%%

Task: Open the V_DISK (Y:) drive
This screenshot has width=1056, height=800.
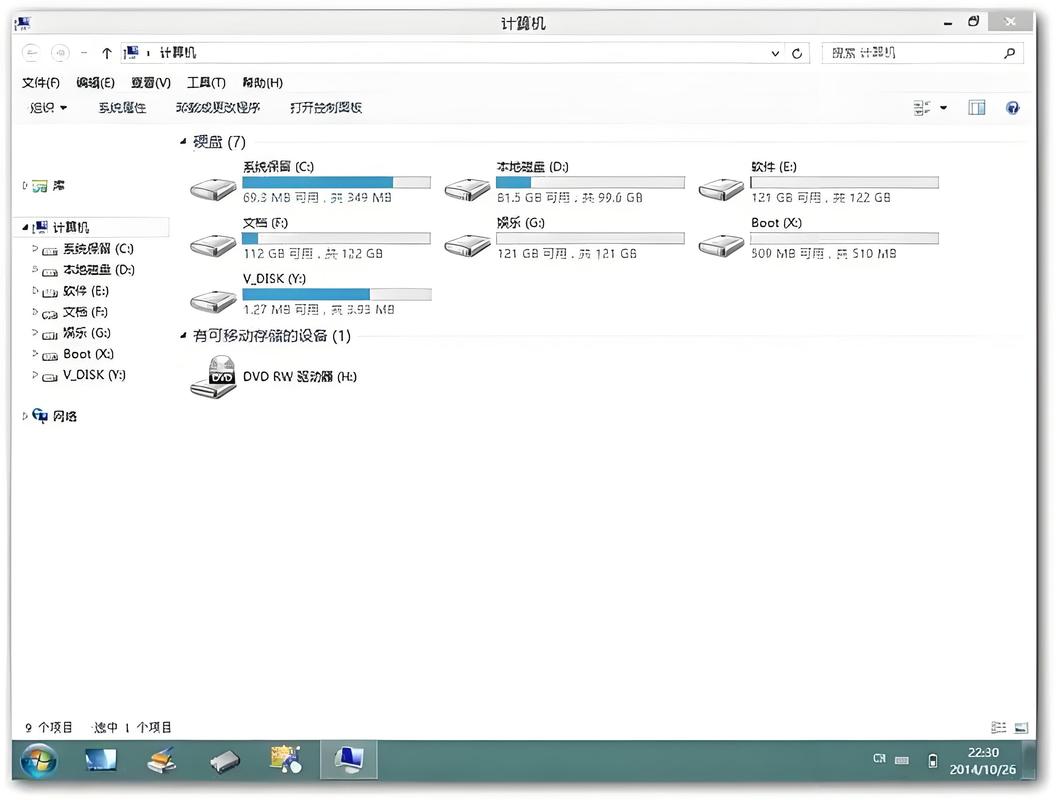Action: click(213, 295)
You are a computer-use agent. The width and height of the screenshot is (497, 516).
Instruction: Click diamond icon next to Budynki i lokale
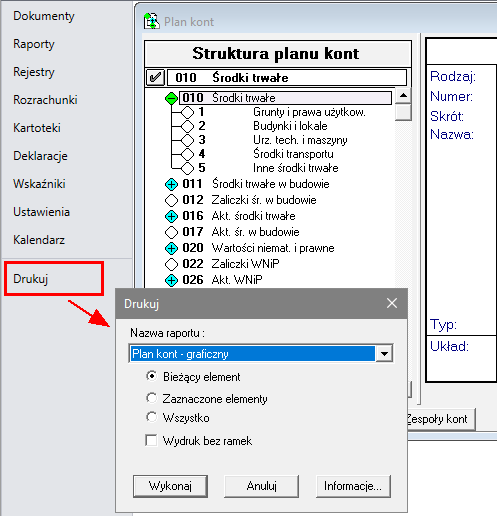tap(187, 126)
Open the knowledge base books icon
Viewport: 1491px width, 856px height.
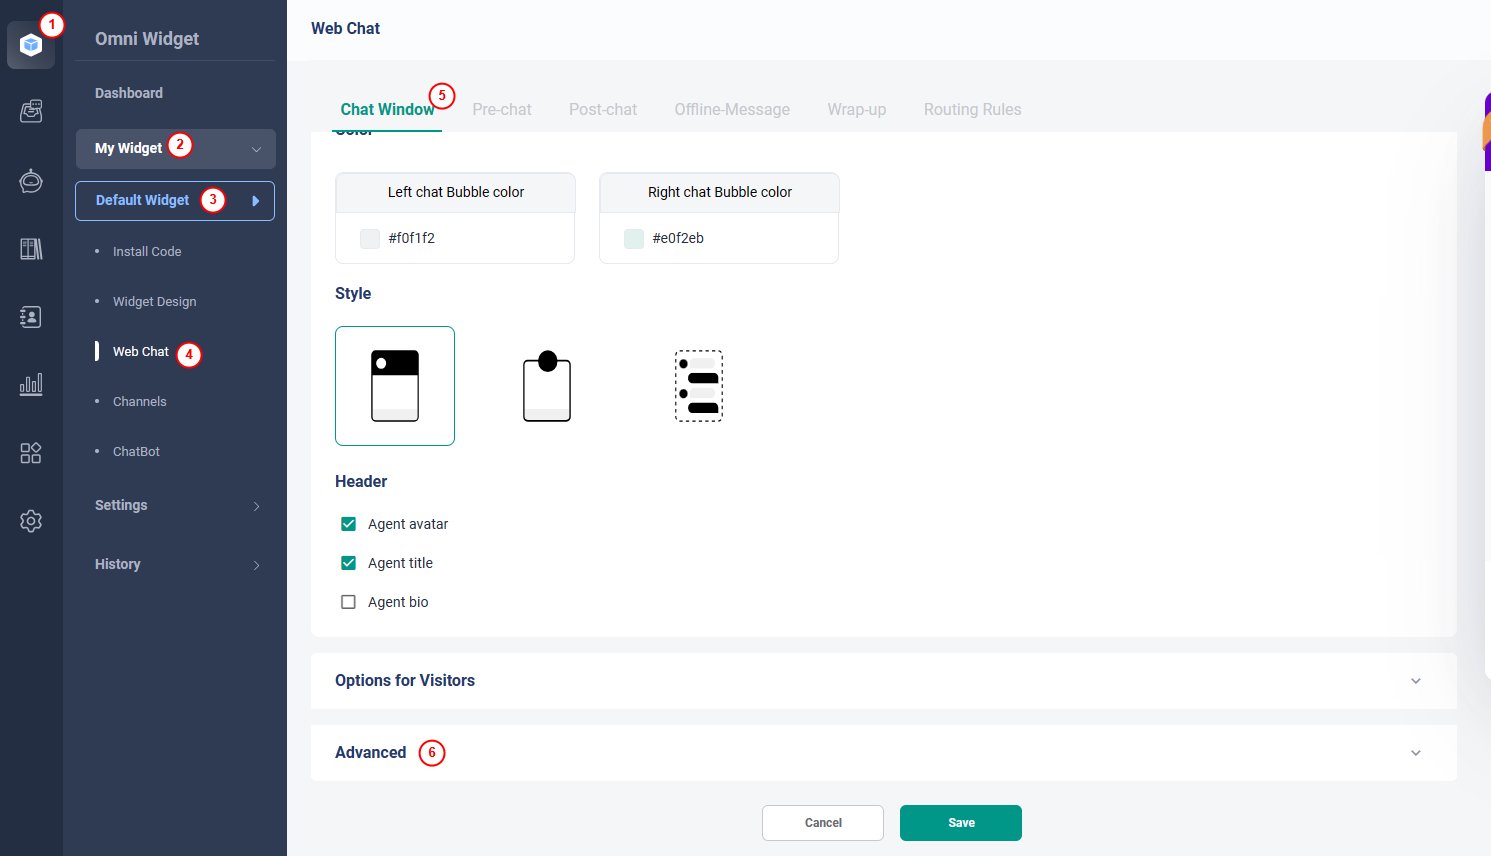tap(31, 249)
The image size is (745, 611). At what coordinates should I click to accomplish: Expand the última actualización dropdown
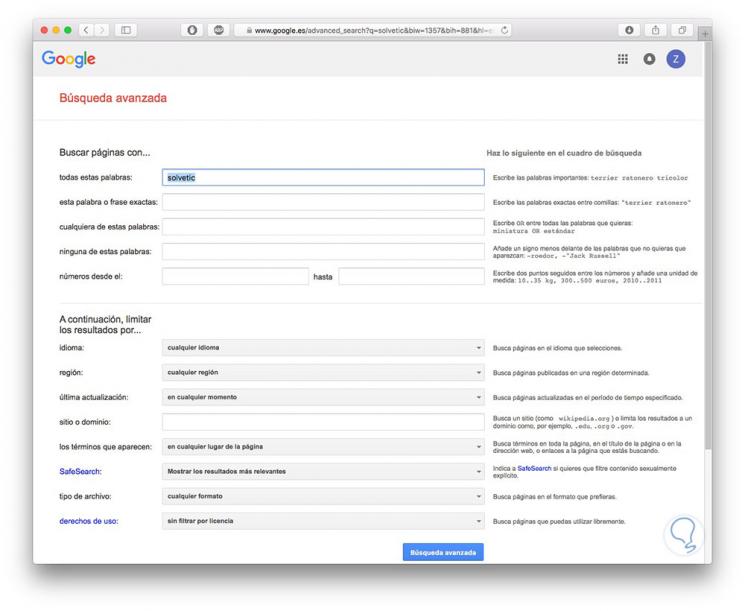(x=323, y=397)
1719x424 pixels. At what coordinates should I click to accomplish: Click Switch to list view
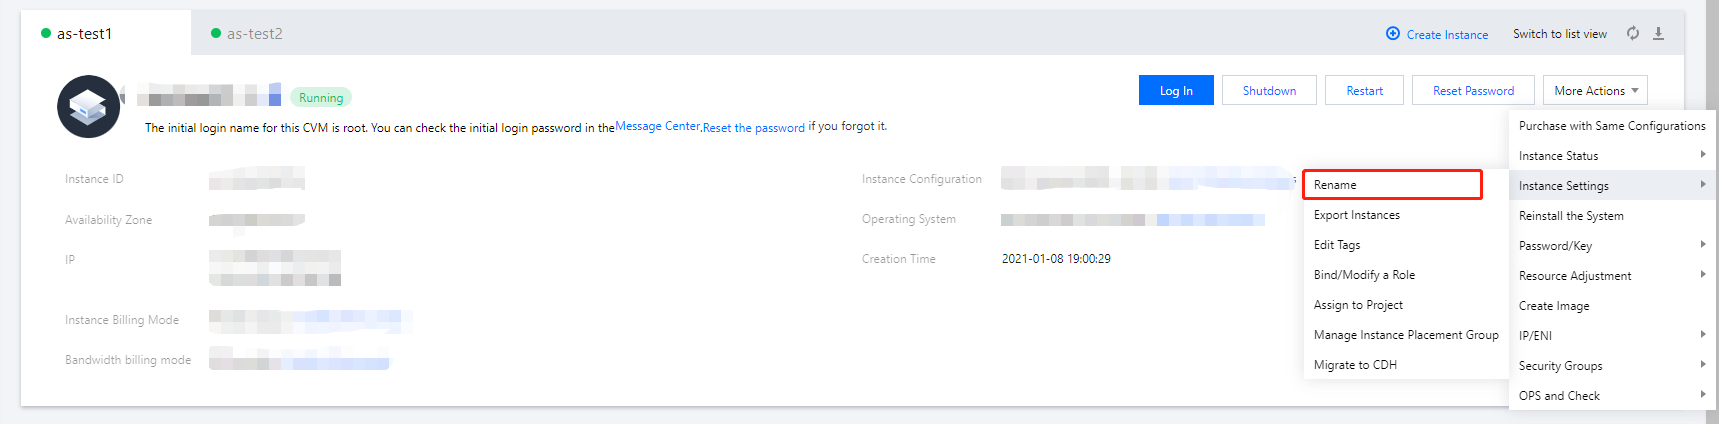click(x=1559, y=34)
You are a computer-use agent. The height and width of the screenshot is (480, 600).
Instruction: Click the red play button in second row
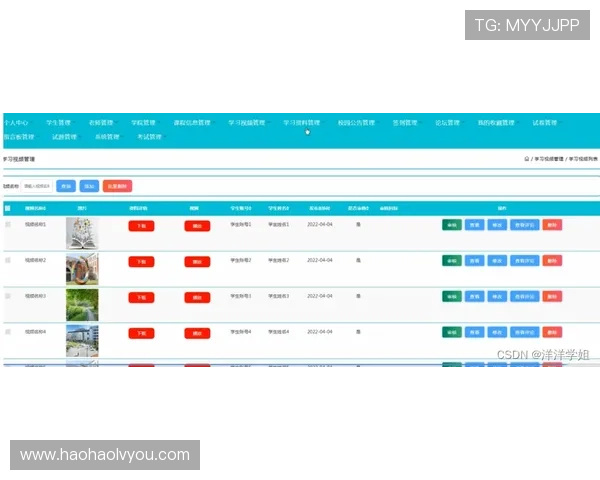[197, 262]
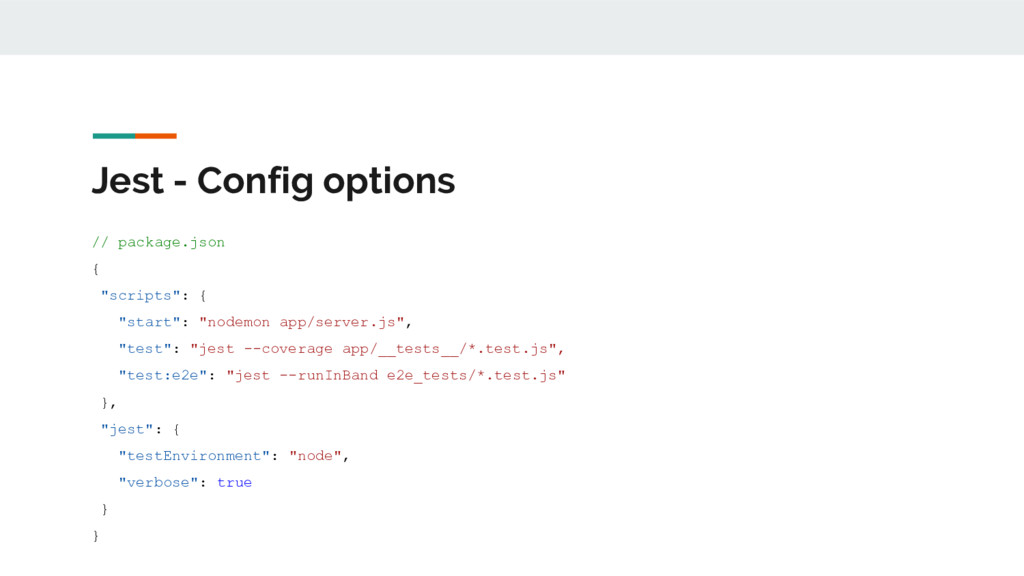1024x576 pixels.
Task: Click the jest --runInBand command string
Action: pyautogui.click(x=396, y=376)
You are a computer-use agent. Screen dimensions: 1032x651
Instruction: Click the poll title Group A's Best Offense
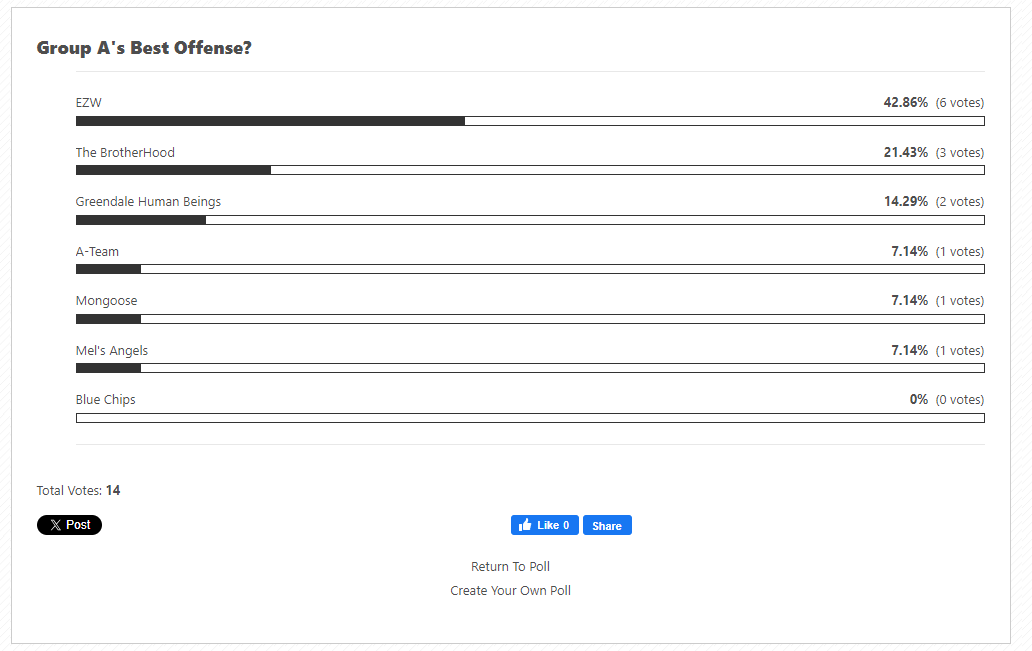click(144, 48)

%%

Find the lines in the data that hold the word "Open". Reply with how many there are and nothing more.

Result of the exercise:
2